Ebenezer Baptist Church tests each Tuesday from 10 a.m. to 4 p.m. In addition to this, they’ve partnered with local food banks to provide food to the community as well.

Partnering for health equity
Woods’ church has also partnered most recently with United Way of Greater Atlanta as part of a broader faith-based initiative to expand testing, education and other resources for communities of color across South Fulton, DeKalb and Clayton counties.

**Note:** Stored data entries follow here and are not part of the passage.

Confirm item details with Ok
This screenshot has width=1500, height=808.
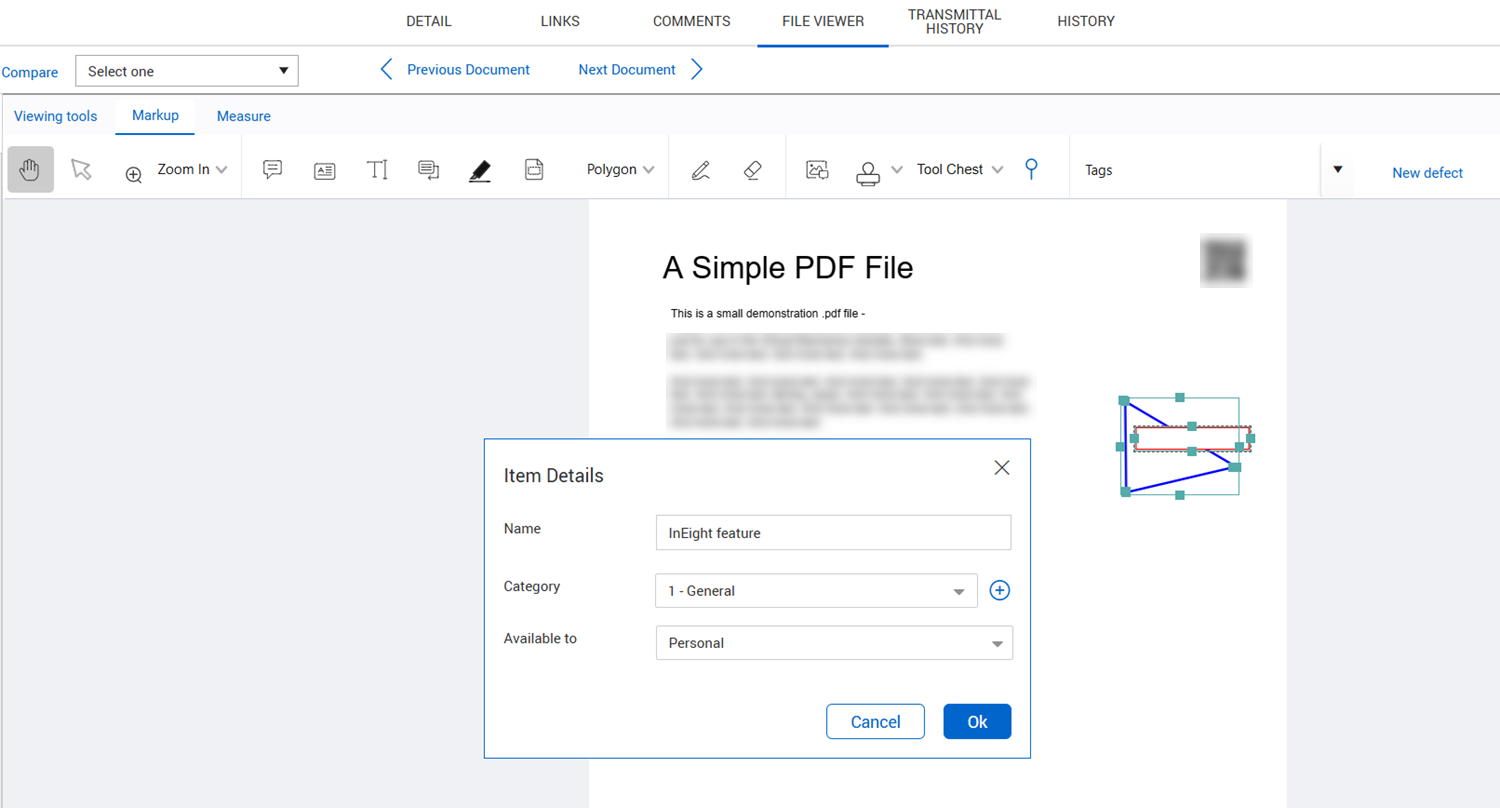point(977,722)
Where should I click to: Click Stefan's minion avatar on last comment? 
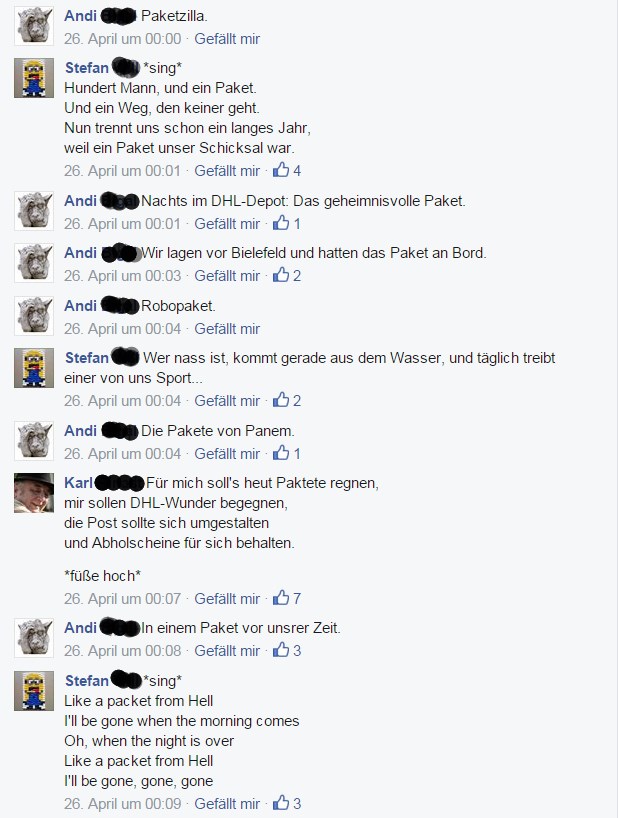point(34,691)
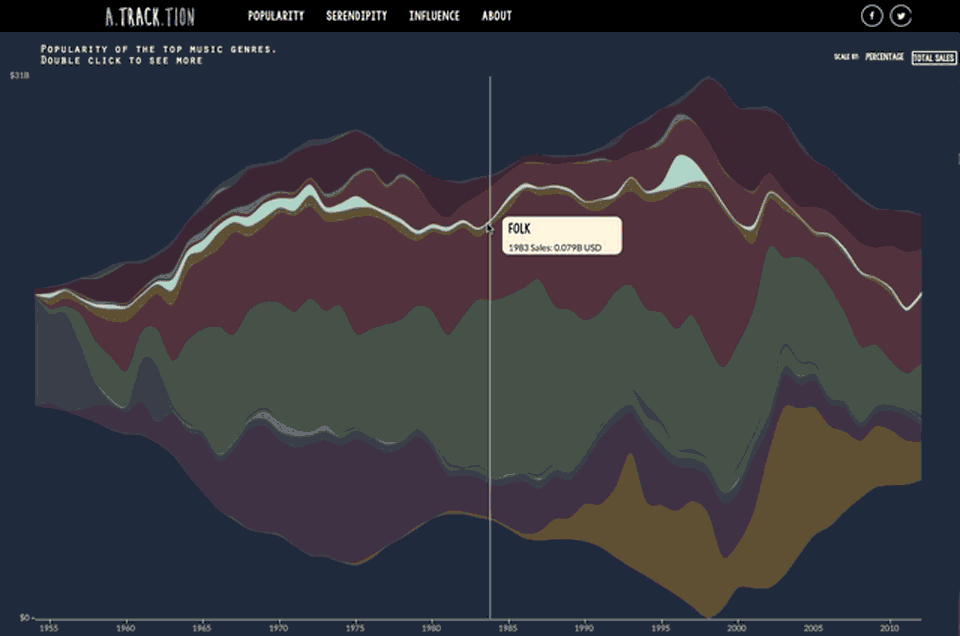Select the gray-blue band near 1955
This screenshot has width=960, height=636.
pos(60,350)
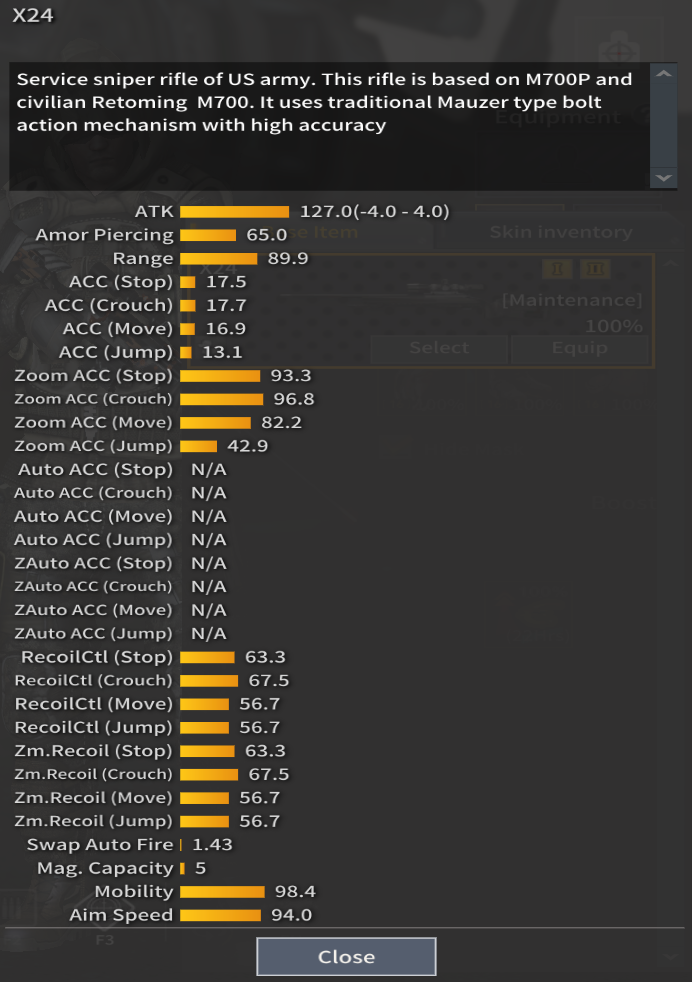Close the X24 stats dialog
692x982 pixels.
346,956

Ebony Johnson, director of Place-Based Initiatives for United Way, says this Choose Healthy Life initiative kicked off on Martin Luther King Jr. Day 2021. Choose Healthy Life was spearheaded in New York City roughly a year ago by Debra Fraser-Howze, who is widely recognized for her leadership work in communities of color regarding public health issues, is a former Senior Vice President of Government and External Affairs at OraSure Technologies and Founder of the National Black Leadership Commission on AIDS. Fraser-Howze is widely recognized for more than three decades of global leadership to communities of color regarding teenage pregnancy, social welfare and HIV and AIDS. She also advised two U.S. Presidents while serving on the Presidential Advisory Council on HIV/AIDS.

COVID-19 has spread throughout the U.S. and devastated the Black community, and this program is centered around churches in communities of color and their ability to provide vital information as a trusted source in their community.

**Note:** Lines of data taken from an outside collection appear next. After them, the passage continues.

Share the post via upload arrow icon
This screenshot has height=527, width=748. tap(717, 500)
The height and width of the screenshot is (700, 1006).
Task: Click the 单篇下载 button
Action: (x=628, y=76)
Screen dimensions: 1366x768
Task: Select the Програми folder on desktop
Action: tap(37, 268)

“I came into the project with the goal of recruiting and onboarding church partners to serve in this initiative and help them identify community health workers to do health education and outreach,” Johnson says. “Our goal with community health workers is to make sure as many as possible come from the church in that community where it’s located. They are going to be extremely important in providing that peer-to-peer trust within the community.”

Choose Healthy Life has testing events in March at Ebenezer Baptist Church, Impact Church in East Point, Atlanta Masjid of Al-Islam in Atlanta, Gateway Restoration Church in Forest Park, Salem Bible Church in Atlanta and Debre Bisrat Saint Gabriel Church in Clarkston.

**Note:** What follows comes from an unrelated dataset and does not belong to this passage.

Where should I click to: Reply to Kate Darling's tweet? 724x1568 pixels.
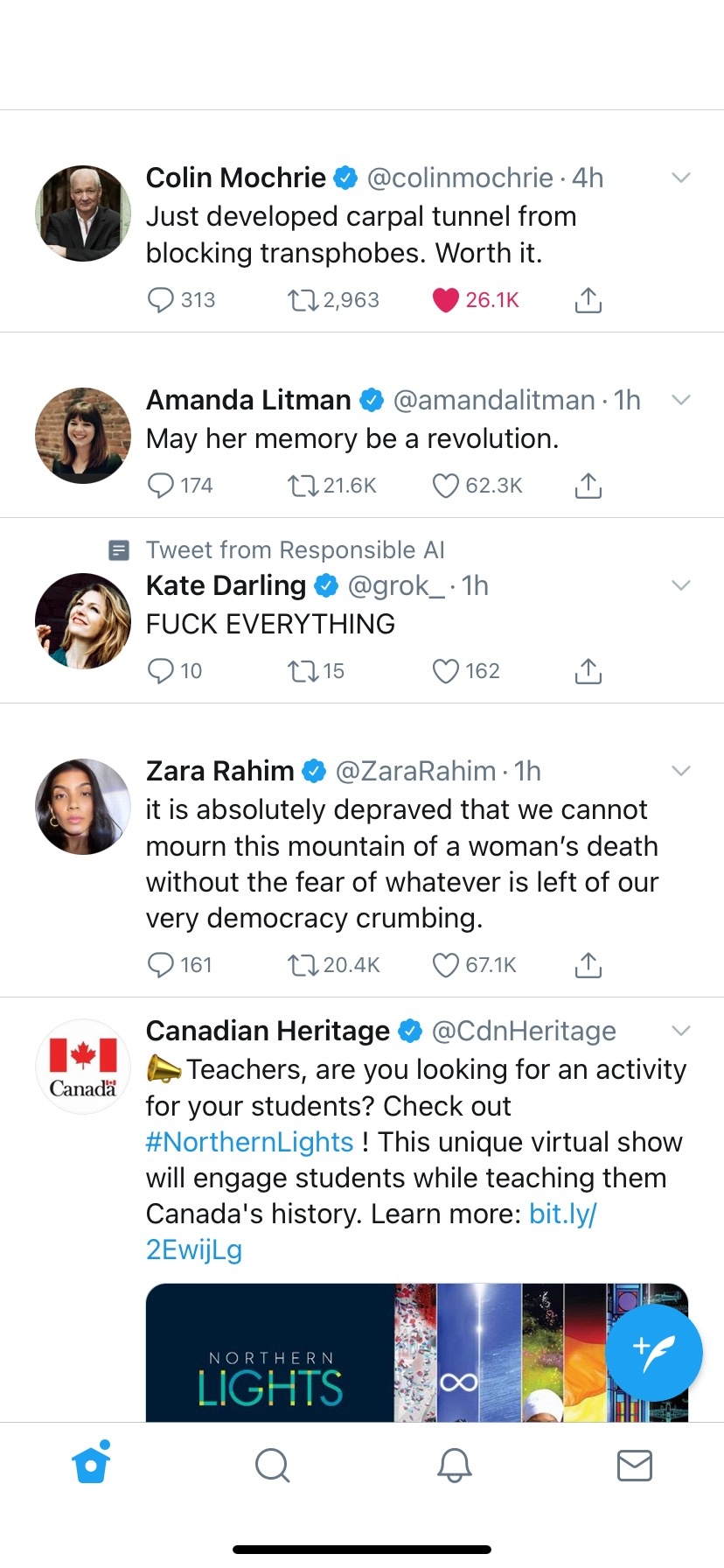pos(161,671)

More information around testing sites and how to register is coming soon.

This work is particularly important in “communities of color that are very hesitant to get testing,” Johnson says. Community health workers and trusted members of the church can help clear up misinformation and misconceptions about the virus, testing and, when the time comes, the vaccine.

“People trust people who look like them,” Johnson says. “Historically, the church has always been the cornerstone for the community. Anything and everything you need—information was shared at churches. That was where you got married, other important moments in life—all that happened at church. Faith-based institutions play an important role in the center of the community.”

Woods agrees.

“There’s something about coming to a house of faith,” he says. “It soothes your doubts and calms your fears.

“The pandemic has charged us to get to work, provide resources and be of assistance right now in this time of need. We’re not just testing folks, but we’re educating folks about the pandemic, what the masks are doing and how important these measures are.”

This effort, though, has done a lot to help people buy in to the importance of testing and vaccination, Woods says. Ebenezer took steps to provide pamphlets, have doctors on site to answer questions and the work has paid off.

More people are getting tested, taking advantage of the resources Ebenezer can provide. This is what Johnson and United Way know can happen in other communities where the number of positive test cases have been significant.

“A big part of this that’s really important to us is the equity piece,” she says. “We had a particular drive to have [Choose Healthy Life] grantees come from our Brighter Future communities… Churches represented as part of this initiative are in South Fulton, South DeKalb and Clayton counties. Data has been an important tool, and we continue to use that to make investments where we do.

“I’m really proud that we have an interfaith approach to this work.”